The following criteria are important aspects for device selection but do not claim to be exhaustive. In maintenance, many processes are manual and require the worker to use both hands. In general, devices, which allow hands-free operation, are better suited for these processes. A higher degree of automation usually requires less human interaction, which makes them less suited for smart device support. In addition, the duration of processes is an important factor. Because humans need time (~200 ms) to react to visual stimuli [26], longer processes, like maintenance (which normally is not bound to strict cycle times), are better suited for smart device applications. The longest process duration is limited to the device’s battery life. Processes which require many and/or very complex steps to perform are better suited for smart device application. The device can provide a detailed explanation and visualization for every step. This is especially useful for processes, which are not performed regularly, like special repair tasks. It is also possible to support workers on how to use the required tools to perform these tasks.
□ □ □
- REQUIRED ACTIONS
A. Rewrite the records from the line with "Given: Click the partly" up to and including the line with "Looking at the screenshot, I should coord(677,66).", changing "Advanced" to "Display" and keeping everything else the same.
B. Carry the passage on selecting smart devices for maintenance work further, starting right after its last sentence.
□ □ □
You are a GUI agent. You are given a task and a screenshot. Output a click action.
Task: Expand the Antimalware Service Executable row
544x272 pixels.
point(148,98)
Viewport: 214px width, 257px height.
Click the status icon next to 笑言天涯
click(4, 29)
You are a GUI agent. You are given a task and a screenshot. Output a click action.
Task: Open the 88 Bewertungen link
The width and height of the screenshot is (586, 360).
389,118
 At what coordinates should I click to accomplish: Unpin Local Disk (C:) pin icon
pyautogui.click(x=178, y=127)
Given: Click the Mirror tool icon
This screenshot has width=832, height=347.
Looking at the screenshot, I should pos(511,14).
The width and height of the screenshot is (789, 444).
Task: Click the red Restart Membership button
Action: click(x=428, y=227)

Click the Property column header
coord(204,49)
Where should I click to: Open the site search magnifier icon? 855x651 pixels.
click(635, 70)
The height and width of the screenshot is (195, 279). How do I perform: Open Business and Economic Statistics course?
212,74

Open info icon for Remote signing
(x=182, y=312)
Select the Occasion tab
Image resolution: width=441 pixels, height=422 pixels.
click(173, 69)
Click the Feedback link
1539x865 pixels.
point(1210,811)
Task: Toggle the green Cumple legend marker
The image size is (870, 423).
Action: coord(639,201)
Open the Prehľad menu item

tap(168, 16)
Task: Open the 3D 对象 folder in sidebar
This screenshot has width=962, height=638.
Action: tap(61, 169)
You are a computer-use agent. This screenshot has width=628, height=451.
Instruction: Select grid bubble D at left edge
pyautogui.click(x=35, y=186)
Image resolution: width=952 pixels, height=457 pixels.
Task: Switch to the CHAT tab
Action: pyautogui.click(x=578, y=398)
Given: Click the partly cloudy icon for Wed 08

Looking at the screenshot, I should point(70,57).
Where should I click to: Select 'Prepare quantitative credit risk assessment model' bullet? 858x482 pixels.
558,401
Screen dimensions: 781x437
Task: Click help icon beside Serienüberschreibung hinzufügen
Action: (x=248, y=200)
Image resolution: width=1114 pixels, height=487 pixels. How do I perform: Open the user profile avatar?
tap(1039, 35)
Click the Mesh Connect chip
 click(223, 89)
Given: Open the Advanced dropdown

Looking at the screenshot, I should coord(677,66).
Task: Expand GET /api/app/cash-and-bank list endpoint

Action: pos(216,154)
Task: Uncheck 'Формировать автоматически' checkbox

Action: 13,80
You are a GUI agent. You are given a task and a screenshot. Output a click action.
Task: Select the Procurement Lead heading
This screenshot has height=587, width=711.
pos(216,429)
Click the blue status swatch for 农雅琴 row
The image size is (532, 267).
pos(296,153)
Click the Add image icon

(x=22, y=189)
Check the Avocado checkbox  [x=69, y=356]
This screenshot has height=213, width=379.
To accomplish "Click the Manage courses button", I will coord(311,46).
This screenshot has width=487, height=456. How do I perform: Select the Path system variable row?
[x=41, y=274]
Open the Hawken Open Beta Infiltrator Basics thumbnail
□ □ □
- ANSWERS IN ORDER
A.
Given: Click the partly cloudy icon for Wed 08

Looking at the screenshot, I should point(70,57).
Where should I click to: Select 'Prepare quantitative credit risk assessment model' bullet? 858x482 pixels.
558,401
Screen dimensions: 781x437
Task: Click help icon beside Serienüberschreibung hinzufügen
Action: (x=248, y=200)
Image resolution: width=1114 pixels, height=487 pixels. How do I perform: Open the user profile avatar?
tap(1039, 35)
Click the Mesh Connect chip
 click(223, 89)
Given: Open the Display dropdown

Looking at the screenshot, I should coord(677,66).

B.
The environment conditions in which the smart devices will be used are an important factor regarding device selection. First, there is temperature, which the manufacturers only guarantee a specific window of operation for the devices to work properly in. The same applies to humidity. This makes some devices unsuitable for rough environment conditions, e.g., maintenance applications in very humid parts of the world. Excessive noise can impede the use of, e.g., voice commands or acoustic feedback, like alarms. When using smart devices, dirt can also have a negative impact, especially for touchscreen usage. The same applies to vibrations. From an organizational perspective, processes with a lot of necessary documentation are better suited for smart device usage. The documentation can be done right on the device, accessing the company’s databases, providing seamless integration. Also, if additional data is required for performing the required tasks, smart devices can easily provide with the information. Therefore, processes with a lot of additionally necessary information are better suited for smart device usage.

In the early phases of the introduced implementation approach, device selection can be supported by tools using the described criteria. The tools can prevent decision makers from being already stopped in a demo phase of a solution (see Fig. 7).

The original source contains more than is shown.